Lemon Curd Coconut Cupcakes
When I made the coconut cupcakes earlier in the week, I had a bunch of coconut cream cheese frosting left over. This frosting was too amazing to throw away, so I had to do something with it!
I decided to use Dorie Greenspan’s Perfect Party Cake recipe with a few variations. This is an amazing basic white cake recipe that can be tweaked to meet your tastes and cravings. Dorie’s book, Baking: From My Home to Yours, can be found on amazon and is completely worth the price.
Here are my changes:
- I cut the recipe in half and did not add the lemon extract to the cake batter and
- I made the recipe into mini cupcakes
- I used my Wilton 230 tip to inject them with lemon curd and frosted them with this coconut cream cheese frosting.

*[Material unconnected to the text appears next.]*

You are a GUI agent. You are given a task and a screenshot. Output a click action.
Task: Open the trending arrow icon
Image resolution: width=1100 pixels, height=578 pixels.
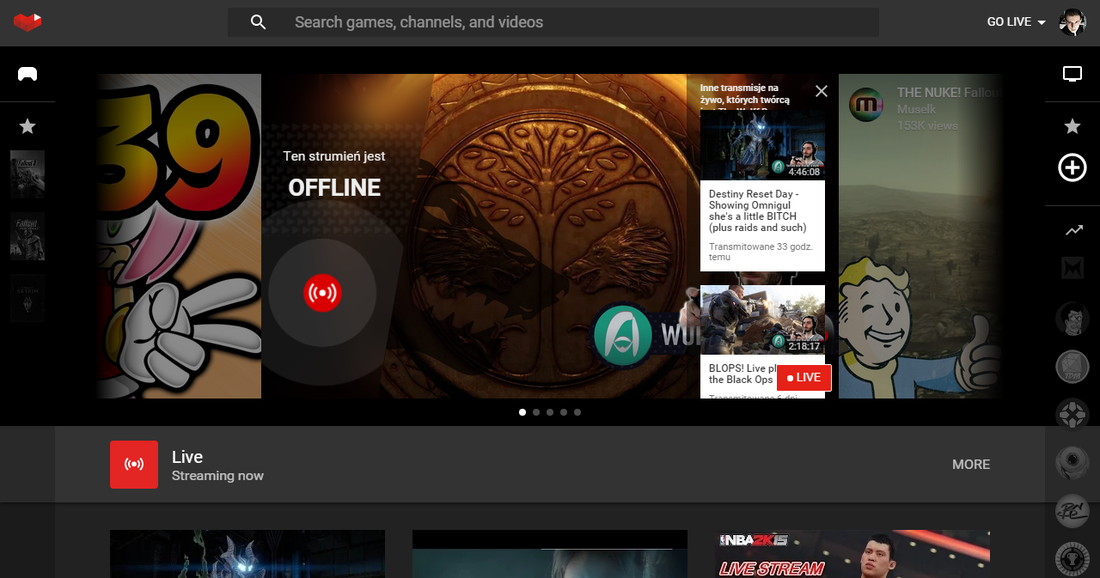1073,230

Injecting lemon curd into the cupcakes proved to be a stroke of genius. The lemon curd recipe is a super easy microwave version from allrecipes, and slightly addictive! It’s really tart, but I am sure you could add a little more sugar to take it down a notch if that’s not your thing. This was absolutely delicious and truly made these little cupcakes into something beyond ordinary.
Microwave Lemon Curd
1 cup sugar
1 cup fresh lemon juice
the zest of 3 lemons
1/2 cup unsalted butter; melted
1. In a microwave-safe bowl, whisk together the sugar and eggs until smooth.
2. Stir in lemon juice, lemon zest and butter. Cook in the microwave for one minute intervals, stirring after each minute until the mixture is thick enough to coat the back of a metal spoon.
4. Remove from the microwave, and pour into containers.
- Store for up to three weeks in the refrigerator.